## Source document

# The traumas of a fitted kitchen



## Goldfynche (Jul 22, 2016)

When we viewed our house, before buying, 2 years ago. One of the things that attracted us was the size and facilities of the kitchen. Everything has been fine up to now until the oven heating element decided to blow
This happened to me once before, with a previous fitted oven. And it was simply just a case of removing a back plate and replacing the element. Done in 15 minutes.
This time though, the element is not accessible internally! The whole oven looks like it will have to be removed! Which means dismantling half the kitchen! Nightmare!!!


----------



## Ameriscot (Jul 22, 2016)

Yikes!  Our kitchen is the same.


----------



## Manatee (Aug 20, 2016)

We moved into our condo a year and a half ago and found the wall oven would cremate anything that was put in it.  Investigation revealed that they were no longer made in that size.  Some careful measuring indicated that the opening in the cabinet would have to be enlarged to fit the new replacement.  I had a pro do the installation since it was covered by a policy that was included in the purchase.  Works great now.


----------



## fureverywhere (Aug 20, 2016)

We have a different set of oven woes. Ten years ago we had a bigger family and my husband was a terrific chef. Maybe fifteen years earlier he had gotten a used Wolf stove. Apparently they discontinued regular ranges in 2000. They're known for professional grade stoves which is probably the kind we have. Have you ever been in a professional kitchen and the burners go high enough to torch the ceiling? Yep...that's it. They say parts are available but this thing needs a whole overhaul.


----------



## NancyNGA (Aug 20, 2016)

Goldfynche said:


> ...it was simply just a case of removing a back plate and replacing the element. Done in 15 minutes.
> This time though, the element is not accessible internally! The whole oven looks like it will have to be removed! Which means dismantling half the kitchen! Nightmare!!!



I totally sympathize, Goldfynche.  

You have touched on the only subject in which I believe there are vast conspiracies.  Appliances are purposely made so that you can't fix them easily, or at all.  And they aren't made to last.  So... you will buy another one every time some little thing goes wrong, and then have to remodel your house because the new items are a different size.    Good for the manufacturers, bad for the consumer and the landfills.

(Data on locating elements on screens)
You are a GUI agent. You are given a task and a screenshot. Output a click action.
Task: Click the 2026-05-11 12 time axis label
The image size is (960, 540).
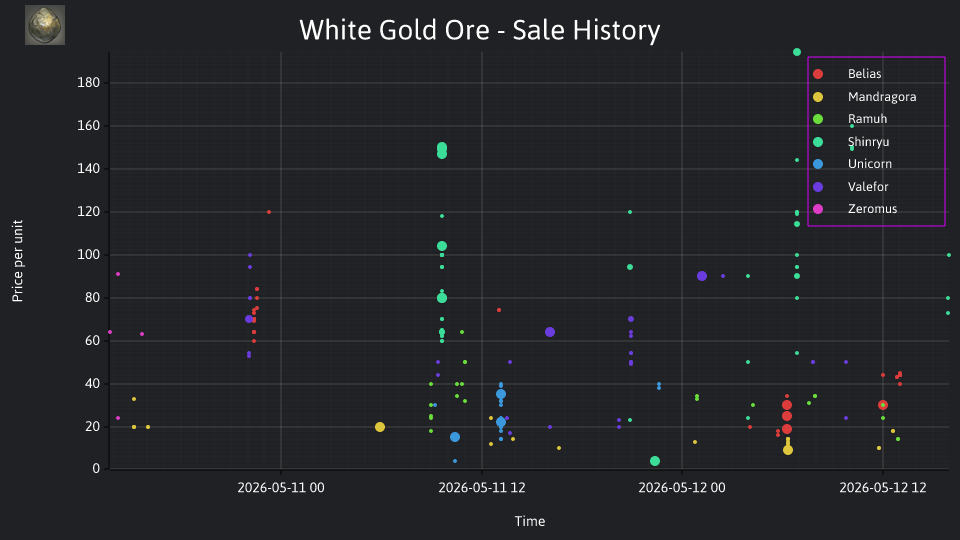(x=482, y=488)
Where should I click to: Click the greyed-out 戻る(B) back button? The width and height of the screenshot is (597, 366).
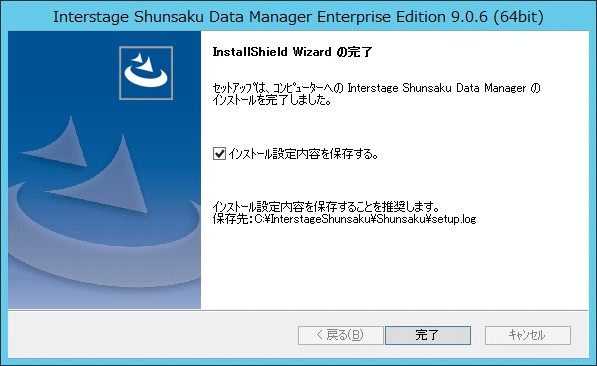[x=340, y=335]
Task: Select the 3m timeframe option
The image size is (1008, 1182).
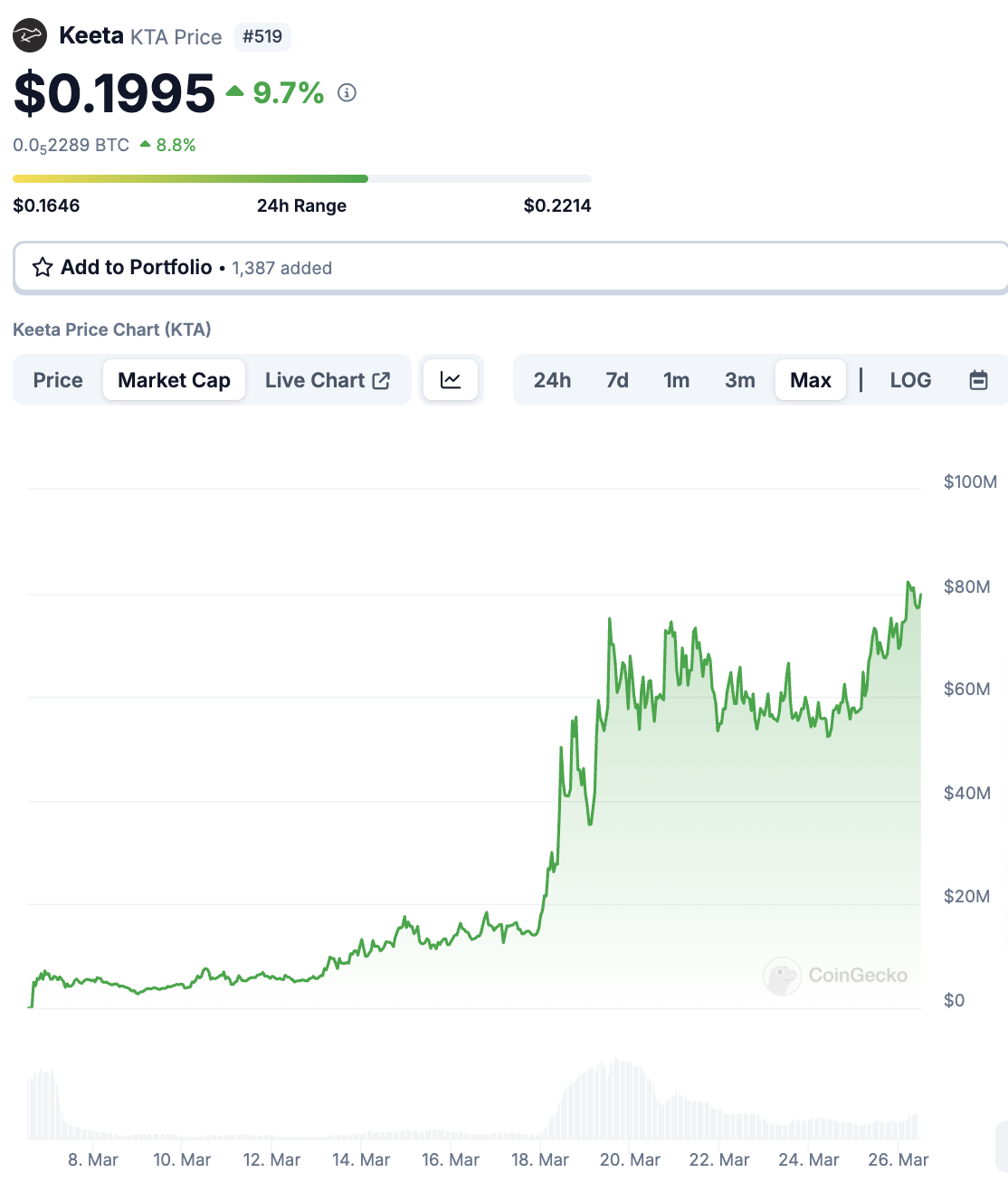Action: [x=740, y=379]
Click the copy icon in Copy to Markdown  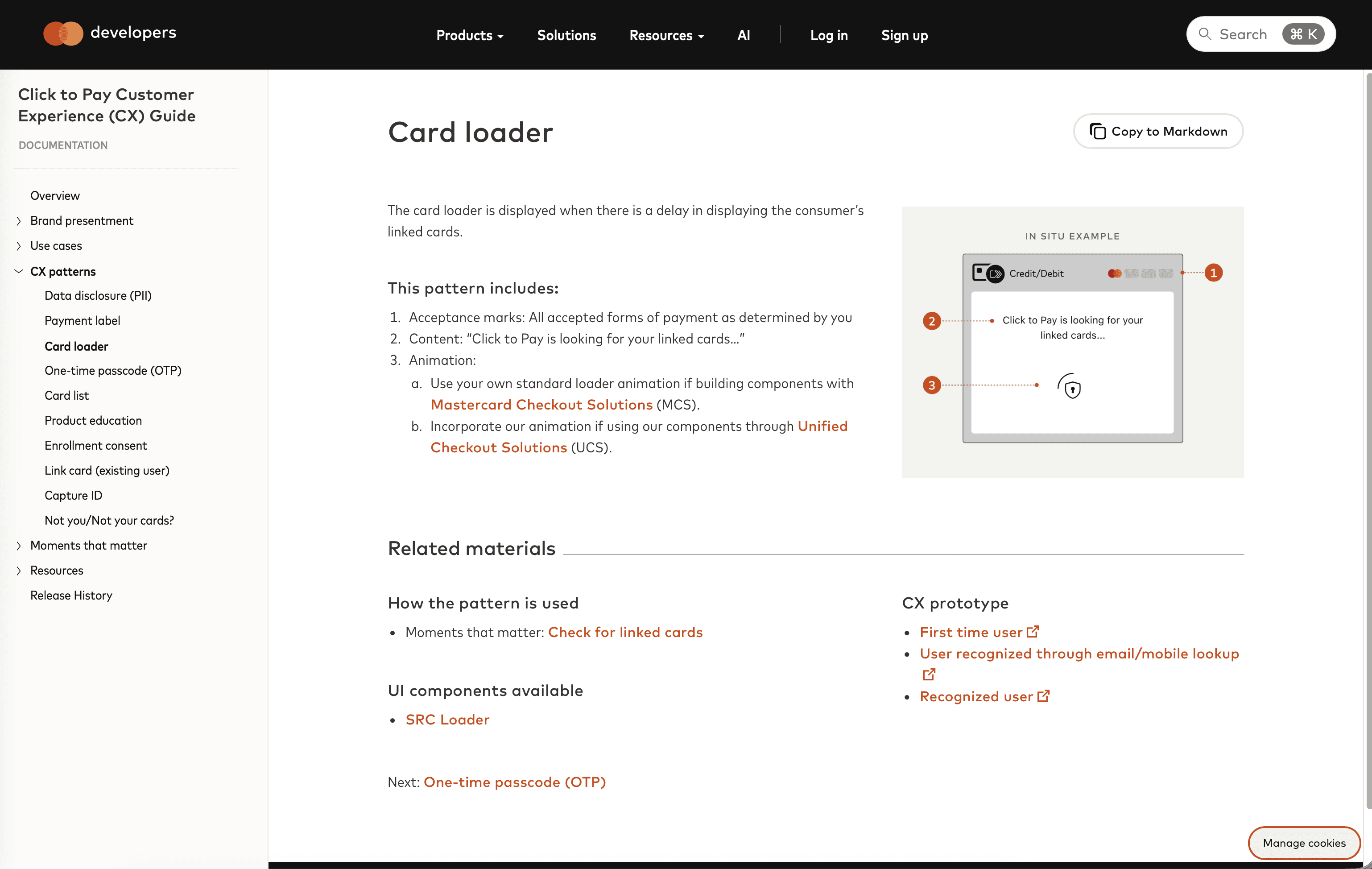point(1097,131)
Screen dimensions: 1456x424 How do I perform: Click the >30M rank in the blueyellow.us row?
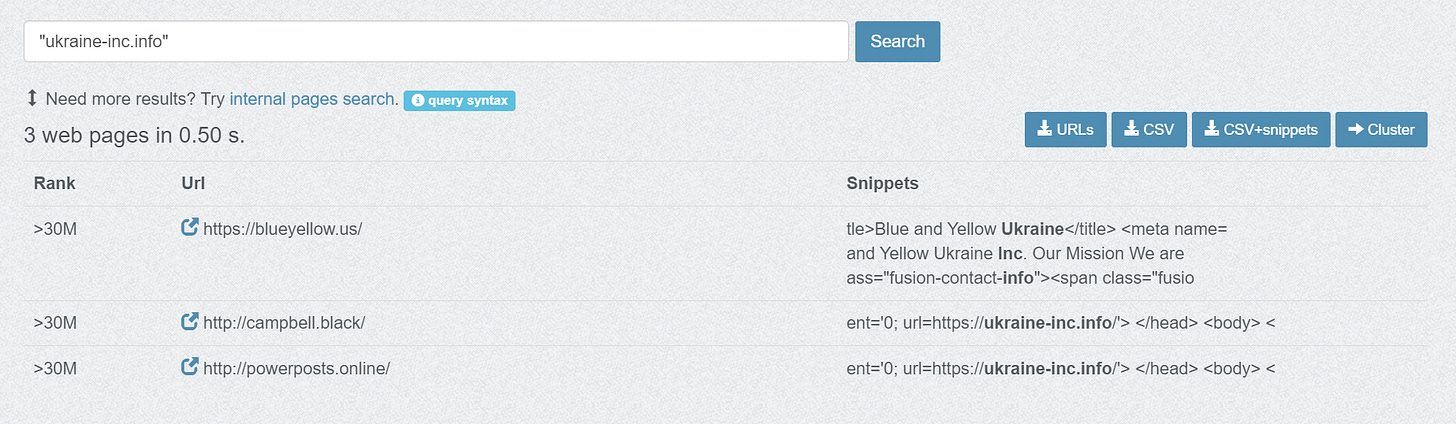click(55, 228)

## What the task requires
Copy out the passage of the thread about the fitted kitchen starting at "When we viewed" and ending at "Ameriscot (Jul 22, 2016)", changing "oven" to "cooker" throughout.

## Task solution
When we viewed our house, before buying, 2 years ago. One of the things that attracted us was the size and facilities of the kitchen. Everything has been fine up to now until the cooker heating element decided to blow
This happened to me once before, with a previous fitted cooker. And it was simply just a case of removing a back plate and replacing the element. Done in 15 minutes.
This time though, the element is not accessible internally! The whole cooker looks like it will have to be removed! Which means dismantling half the kitchen! Nightmare!!!


----------



## Ameriscot (Jul 22, 2016)